## Set task
In the records, from the start through the line containing "Action: click(x=461, y=440)", change "logo" to "emblem" and give those lines again with everything else unchanged.

▽

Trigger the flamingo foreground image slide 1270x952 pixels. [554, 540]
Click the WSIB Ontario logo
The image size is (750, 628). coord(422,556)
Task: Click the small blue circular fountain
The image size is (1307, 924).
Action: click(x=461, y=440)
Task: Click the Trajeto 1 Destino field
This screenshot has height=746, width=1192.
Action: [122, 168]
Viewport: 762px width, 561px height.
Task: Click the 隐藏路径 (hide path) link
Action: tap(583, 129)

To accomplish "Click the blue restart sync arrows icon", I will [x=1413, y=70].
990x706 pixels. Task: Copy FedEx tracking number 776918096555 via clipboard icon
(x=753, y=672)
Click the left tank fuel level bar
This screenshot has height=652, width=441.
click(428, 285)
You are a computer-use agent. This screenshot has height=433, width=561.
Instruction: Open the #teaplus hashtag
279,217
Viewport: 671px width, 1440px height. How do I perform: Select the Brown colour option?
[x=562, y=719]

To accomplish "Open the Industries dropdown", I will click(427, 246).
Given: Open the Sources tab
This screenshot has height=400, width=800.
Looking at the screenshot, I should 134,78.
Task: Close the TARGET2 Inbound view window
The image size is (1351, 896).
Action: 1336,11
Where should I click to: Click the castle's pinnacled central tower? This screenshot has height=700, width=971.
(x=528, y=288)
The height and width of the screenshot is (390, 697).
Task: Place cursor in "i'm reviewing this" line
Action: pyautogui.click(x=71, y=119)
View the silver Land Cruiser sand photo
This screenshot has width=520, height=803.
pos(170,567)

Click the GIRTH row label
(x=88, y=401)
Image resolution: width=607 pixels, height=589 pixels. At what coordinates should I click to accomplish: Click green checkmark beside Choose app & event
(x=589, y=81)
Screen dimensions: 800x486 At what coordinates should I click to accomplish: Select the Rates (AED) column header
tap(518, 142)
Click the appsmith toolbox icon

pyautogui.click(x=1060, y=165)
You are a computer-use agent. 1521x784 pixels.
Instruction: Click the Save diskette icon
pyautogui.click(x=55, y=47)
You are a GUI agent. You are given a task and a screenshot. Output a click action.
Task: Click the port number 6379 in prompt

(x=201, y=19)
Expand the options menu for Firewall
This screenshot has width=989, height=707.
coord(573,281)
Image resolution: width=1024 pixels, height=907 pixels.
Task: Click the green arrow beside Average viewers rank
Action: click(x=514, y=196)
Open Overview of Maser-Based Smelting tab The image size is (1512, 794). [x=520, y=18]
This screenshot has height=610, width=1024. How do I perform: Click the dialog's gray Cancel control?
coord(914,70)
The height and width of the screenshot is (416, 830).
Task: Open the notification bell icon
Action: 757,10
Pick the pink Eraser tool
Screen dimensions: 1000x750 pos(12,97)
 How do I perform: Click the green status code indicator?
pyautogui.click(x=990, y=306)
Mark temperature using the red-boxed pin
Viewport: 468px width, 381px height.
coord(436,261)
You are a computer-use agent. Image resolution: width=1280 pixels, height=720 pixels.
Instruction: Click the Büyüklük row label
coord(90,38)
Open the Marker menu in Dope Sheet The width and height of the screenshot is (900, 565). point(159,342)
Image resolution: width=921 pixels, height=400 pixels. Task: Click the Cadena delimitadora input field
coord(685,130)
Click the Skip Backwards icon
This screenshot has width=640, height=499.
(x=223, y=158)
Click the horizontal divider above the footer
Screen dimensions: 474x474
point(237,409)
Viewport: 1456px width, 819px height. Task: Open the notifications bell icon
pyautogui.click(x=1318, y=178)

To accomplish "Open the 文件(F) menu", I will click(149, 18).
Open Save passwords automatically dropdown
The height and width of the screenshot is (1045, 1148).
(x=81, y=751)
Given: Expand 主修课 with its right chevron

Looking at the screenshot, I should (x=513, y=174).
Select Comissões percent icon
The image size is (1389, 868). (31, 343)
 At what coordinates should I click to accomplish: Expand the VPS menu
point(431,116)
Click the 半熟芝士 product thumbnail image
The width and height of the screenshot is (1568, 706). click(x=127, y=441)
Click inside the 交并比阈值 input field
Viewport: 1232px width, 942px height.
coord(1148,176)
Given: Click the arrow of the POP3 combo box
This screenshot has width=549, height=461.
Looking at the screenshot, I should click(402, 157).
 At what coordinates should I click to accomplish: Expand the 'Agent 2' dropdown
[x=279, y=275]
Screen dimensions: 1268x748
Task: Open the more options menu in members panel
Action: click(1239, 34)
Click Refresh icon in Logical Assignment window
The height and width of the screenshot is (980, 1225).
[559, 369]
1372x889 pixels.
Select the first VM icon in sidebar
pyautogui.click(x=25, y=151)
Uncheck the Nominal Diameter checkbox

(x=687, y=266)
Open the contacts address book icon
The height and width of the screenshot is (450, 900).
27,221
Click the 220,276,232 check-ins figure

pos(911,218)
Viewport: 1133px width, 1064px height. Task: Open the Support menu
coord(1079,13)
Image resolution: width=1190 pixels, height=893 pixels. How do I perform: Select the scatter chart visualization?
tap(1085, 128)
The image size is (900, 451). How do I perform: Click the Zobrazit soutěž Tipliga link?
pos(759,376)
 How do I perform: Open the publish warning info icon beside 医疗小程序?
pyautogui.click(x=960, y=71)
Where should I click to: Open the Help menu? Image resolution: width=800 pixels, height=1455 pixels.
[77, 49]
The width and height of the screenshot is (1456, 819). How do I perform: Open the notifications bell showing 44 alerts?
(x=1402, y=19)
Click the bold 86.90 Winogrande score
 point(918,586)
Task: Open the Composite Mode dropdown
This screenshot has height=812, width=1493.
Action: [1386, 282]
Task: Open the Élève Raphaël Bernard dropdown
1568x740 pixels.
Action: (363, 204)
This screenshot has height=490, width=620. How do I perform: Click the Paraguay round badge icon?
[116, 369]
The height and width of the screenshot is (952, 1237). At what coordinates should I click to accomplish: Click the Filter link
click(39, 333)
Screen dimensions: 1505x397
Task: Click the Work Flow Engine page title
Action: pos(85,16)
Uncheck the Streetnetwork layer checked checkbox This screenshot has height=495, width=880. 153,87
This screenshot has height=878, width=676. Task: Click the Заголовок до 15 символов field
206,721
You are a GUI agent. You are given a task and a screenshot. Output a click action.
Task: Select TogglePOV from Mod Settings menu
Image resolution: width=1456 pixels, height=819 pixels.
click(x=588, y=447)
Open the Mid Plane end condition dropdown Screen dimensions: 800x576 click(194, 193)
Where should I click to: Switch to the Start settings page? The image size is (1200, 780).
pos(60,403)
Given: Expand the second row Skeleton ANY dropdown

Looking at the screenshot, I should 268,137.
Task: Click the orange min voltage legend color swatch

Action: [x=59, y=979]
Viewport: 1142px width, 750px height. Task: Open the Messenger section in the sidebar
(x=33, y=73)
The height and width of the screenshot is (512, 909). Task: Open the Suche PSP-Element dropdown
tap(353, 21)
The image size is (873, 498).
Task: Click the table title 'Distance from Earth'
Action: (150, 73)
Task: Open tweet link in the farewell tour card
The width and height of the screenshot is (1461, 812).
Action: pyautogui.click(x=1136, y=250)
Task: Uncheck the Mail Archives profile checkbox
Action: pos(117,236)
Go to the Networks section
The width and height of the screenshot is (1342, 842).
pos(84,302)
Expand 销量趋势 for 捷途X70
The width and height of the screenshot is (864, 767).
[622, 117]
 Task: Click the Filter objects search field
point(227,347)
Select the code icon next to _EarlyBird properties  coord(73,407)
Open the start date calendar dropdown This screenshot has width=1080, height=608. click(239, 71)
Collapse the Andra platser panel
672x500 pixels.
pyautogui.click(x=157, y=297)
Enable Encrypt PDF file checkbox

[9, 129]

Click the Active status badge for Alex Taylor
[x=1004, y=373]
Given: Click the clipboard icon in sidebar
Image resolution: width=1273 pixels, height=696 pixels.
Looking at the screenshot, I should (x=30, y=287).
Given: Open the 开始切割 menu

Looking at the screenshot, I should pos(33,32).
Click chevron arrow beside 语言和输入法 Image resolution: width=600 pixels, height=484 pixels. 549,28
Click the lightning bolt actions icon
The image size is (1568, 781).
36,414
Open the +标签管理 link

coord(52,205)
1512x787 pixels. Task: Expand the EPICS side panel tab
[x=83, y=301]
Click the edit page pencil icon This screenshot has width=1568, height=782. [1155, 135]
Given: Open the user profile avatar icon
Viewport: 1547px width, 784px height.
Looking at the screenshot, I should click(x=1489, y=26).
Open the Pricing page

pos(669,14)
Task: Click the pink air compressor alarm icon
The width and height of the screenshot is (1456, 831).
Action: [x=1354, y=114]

△

## Correct output
Trigger the flamingo foreground image slide 1270x952 pixels. [554, 540]
Click the WSIB Ontario emblem
The image size is (750, 628). coord(422,556)
Task: Click the small blue circular fountain
The image size is (1307, 924).
Action: click(x=461, y=440)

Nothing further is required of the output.